START EXERCISE DATA
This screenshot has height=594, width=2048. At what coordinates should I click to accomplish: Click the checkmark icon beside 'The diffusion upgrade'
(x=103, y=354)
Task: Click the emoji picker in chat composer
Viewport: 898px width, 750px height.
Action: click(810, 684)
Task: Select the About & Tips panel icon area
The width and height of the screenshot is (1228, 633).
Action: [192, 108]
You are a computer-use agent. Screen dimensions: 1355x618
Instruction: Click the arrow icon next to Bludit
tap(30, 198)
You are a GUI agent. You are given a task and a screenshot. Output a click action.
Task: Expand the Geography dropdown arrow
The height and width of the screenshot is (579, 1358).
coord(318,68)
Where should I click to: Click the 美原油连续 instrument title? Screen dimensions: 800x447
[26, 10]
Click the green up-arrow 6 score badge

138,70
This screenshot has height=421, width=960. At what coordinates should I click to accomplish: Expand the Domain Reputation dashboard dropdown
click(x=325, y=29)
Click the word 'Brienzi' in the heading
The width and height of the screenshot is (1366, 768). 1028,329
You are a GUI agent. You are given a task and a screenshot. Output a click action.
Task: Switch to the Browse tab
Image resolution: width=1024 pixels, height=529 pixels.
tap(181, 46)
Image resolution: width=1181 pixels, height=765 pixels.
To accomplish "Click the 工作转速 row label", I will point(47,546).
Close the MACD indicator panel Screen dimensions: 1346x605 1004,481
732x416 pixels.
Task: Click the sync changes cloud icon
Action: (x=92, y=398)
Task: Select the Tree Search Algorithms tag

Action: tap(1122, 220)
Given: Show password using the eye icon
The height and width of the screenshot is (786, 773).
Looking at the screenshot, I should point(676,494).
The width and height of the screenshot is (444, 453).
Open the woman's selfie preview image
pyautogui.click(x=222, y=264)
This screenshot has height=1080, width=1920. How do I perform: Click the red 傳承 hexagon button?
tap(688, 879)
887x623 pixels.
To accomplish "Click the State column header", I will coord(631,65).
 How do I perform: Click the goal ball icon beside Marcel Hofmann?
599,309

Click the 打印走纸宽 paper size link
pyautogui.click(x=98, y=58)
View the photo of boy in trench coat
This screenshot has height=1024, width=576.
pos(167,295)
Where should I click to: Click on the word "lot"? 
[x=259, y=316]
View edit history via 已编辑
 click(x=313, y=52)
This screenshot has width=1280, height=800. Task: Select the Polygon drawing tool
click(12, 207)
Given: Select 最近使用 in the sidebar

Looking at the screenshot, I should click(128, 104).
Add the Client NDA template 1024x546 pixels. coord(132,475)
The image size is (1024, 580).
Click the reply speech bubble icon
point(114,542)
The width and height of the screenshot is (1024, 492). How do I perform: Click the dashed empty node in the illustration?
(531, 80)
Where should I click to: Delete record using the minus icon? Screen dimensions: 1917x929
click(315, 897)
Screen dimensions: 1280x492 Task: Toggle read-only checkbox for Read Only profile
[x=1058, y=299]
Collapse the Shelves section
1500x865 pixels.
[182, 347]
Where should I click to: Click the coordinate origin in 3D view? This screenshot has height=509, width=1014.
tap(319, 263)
END EXERCISE DATA
EXERCISE BRIEF: Using the data above, repeat every line exactly.

TASK OUTPUT:
This screenshot has height=594, width=2048. At what coordinates should I click to accomplish: Click the checkmark icon beside 'The diffusion upgrade'
(x=103, y=354)
Task: Click the emoji picker in chat composer
Viewport: 898px width, 750px height.
Action: click(810, 684)
Task: Select the About & Tips panel icon area
The width and height of the screenshot is (1228, 633).
Action: [192, 108]
You are a computer-use agent. Screen dimensions: 1355x618
Instruction: Click the arrow icon next to Bludit
tap(30, 198)
You are a GUI agent. You are given a task and a screenshot. Output a click action.
Task: Expand the Geography dropdown arrow
The height and width of the screenshot is (579, 1358).
coord(318,68)
Where should I click to: Click the 美原油连续 instrument title? Screen dimensions: 800x447
[26, 10]
Click the green up-arrow 6 score badge

138,70
This screenshot has height=421, width=960. At what coordinates should I click to accomplish: Expand the Domain Reputation dashboard dropdown
click(x=325, y=29)
Click the word 'Brienzi' in the heading
The width and height of the screenshot is (1366, 768). 1028,329
You are a GUI agent. You are given a task and a screenshot. Output a click action.
Task: Switch to the Browse tab
Image resolution: width=1024 pixels, height=529 pixels.
tap(181, 46)
Image resolution: width=1181 pixels, height=765 pixels.
To accomplish "Click the 工作转速 row label", I will point(47,546).
Close the MACD indicator panel Screen dimensions: 1346x605 1004,481
732x416 pixels.
Task: Click the sync changes cloud icon
Action: (x=92, y=398)
Task: Select the Tree Search Algorithms tag

Action: tap(1122, 220)
Given: Show password using the eye icon
The height and width of the screenshot is (786, 773).
Looking at the screenshot, I should point(676,494).
The width and height of the screenshot is (444, 453).
Open the woman's selfie preview image
pyautogui.click(x=222, y=264)
This screenshot has height=1080, width=1920. How do I perform: Click the red 傳承 hexagon button?
tap(688, 879)
887x623 pixels.
To accomplish "Click the State column header", I will coord(631,65).
 How do I perform: Click the goal ball icon beside Marcel Hofmann?
599,309

Click the 打印走纸宽 paper size link
pyautogui.click(x=98, y=58)
View the photo of boy in trench coat
This screenshot has height=1024, width=576.
pos(167,295)
Where should I click to: Click on the word "lot"? 
[x=259, y=316]
View edit history via 已编辑
 click(x=313, y=52)
This screenshot has width=1280, height=800. Task: Select the Polygon drawing tool
click(12, 207)
Given: Select 最近使用 in the sidebar

Looking at the screenshot, I should click(128, 104).
Add the Client NDA template 1024x546 pixels. coord(132,475)
The image size is (1024, 580).
Click the reply speech bubble icon
point(114,542)
The width and height of the screenshot is (1024, 492). How do I perform: Click the dashed empty node in the illustration?
(531, 80)
Where should I click to: Delete record using the minus icon? Screen dimensions: 1917x929
click(315, 897)
Screen dimensions: 1280x492 Task: Toggle read-only checkbox for Read Only profile
[x=1058, y=299]
Collapse the Shelves section
1500x865 pixels.
[182, 347]
Where should I click to: Click the coordinate origin in 3D view? This screenshot has height=509, width=1014.
tap(319, 263)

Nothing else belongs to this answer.